Protéger les lanceurs d'alerte

Publié le par blog-petitechroniquedelaterre-tf1

 
 

Les lanceurs d'alerte, ce sont ces personnes courageuses, simples citoyens, salariés d'entreprises ou chercheurs qui à un moment donné ont connaissance d'un danger qui n'est pas majoritairement reconnu, qui prennent le risque de le révéler et qui peuvent ainsi contribuer à sauver des vies à condition d'être écoutés.

 Par exemple, les scientifiques qui ont alerté dès 1906 sur les dangers de l'amiante étaient des lanceurs d'alerte, malheureusement ils n'ont pas réussi à se faire entendre à temps.

 

      C'est ce qu'a rappelé la sénatrice verte Marie-Christine Blandin, ici aux côtés du lanceur d'alerte André Cicollela. André Cicollela par exemple  avait bien compris les dangers des éthers de glycol sur la santé,  alors qu'il était chercheur  à L'Institut National de Recherche et de Sécûrité ; il a pourtant été licencié pour faute grave avant d'être rétabli dans ses droit par la Cour de Cassation après 6 ans de procédure.

Marie Christine Blandin vient d'organiser avec le biologiste Jacques Testard, président de la Fondation Sciences Citoyennes, un colloque pour accélérer le vote d'une loi pour protéger enfin le lanceur d'alerte.

 Car les lanceurs d'alerte sont courageux, mais isolés. Ils sont souvent menacés par la dépression, il est donc urgent de leur reconnaître un statut.

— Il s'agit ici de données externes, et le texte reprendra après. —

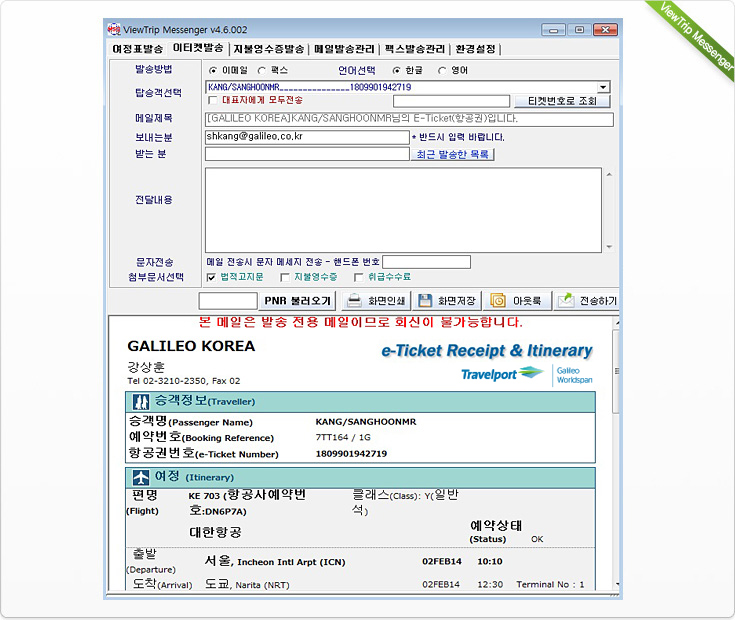Expand the passenger selection dropdown

click(603, 88)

Voici ce qu'en dit Jacques Testard, dont les recherches ont permis la naissance du premier bébé éprouvette français en 1982. Et pourtant Jacques Testard se méfie du développement accéléré de la science et de la technique.

               

  Il faudrait donc protéger les lanceurs d'alerte par une loi et un statut.

C'est ce que préconise aussi l'ancienne ministre de l'environnement Corinne Lepage, chargée par le gouvernement de réfléchir aux suites législatives du Grenelle de l'Environnement. Elle a remis son rapport en février à Jean-Louis Borloo, et tout le monde attend maintenant que le gouvernement dépose un projet de loi.

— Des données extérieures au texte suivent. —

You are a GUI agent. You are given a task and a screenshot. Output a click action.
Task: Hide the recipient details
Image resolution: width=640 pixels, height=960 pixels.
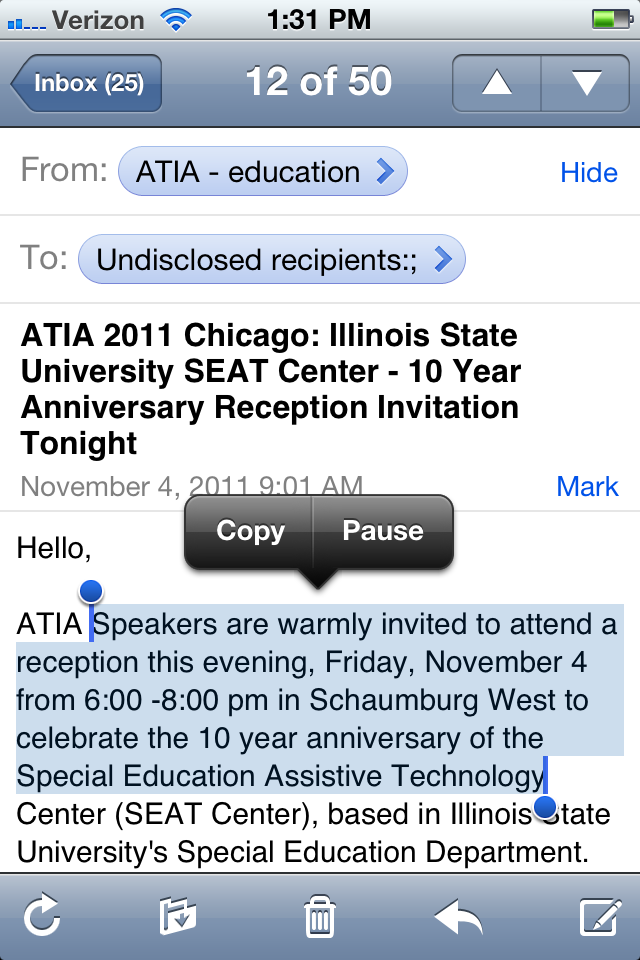tap(588, 172)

Peut-être à l'occasion de la présidence française de l'Union Européenne, en juillet ?

Outre la protection des lanceurs d'alerte, ce qui est important, plus généralement, c'est d'assurer la transparence et l'indépendance de l'expertise scientifique. Car lorsqu'un chercheur est payé par le secteur industriel qu'il est chargé d'expertiser, on se dit qu'il faut une rigueur scientifique à toute épreuve doublée de grandes qualités personnelles pour  savoir résister..

Il n'est pas facile de résoudre ce problème des conflits d'intérêt, dit Corinne Lepage

 

                 

   

Plusieurs pays protègent déjà le lanceur d'alerte par une loi et un statut : c'est le cas aux Etats-Unis, en Grande Bretagne notamment.

Un statut de protection, cela ferait bien l'affaire de Christian Velot, spécialiste en biologie moléculaire. Ce chercheur/enseignant du CNRS et de l'Université n'a jamais fait mystère de ses critiques envers les OGM ; or il se trouve qu'il n'a plus d'argent pour faire tourner son laboratoire depuis janvier dernier et que sans raison explicite,  son contrat ne sera plus renouvelé l'an prochain.

Quant à Pierre Meneton, également rencontré à l'occasion de ce colloque, ce chercheur à l'INSERM vient de sortir victorieux d'une  procédure judiciaire  de 8 années intentée par l'industrie du sel. Il a fait l'objet de pressions et s'est senti bien seul dans sa dénonciation du danger mortel que représente l'excès de sel dans l'alimentation. Ce qui n'est pas normal.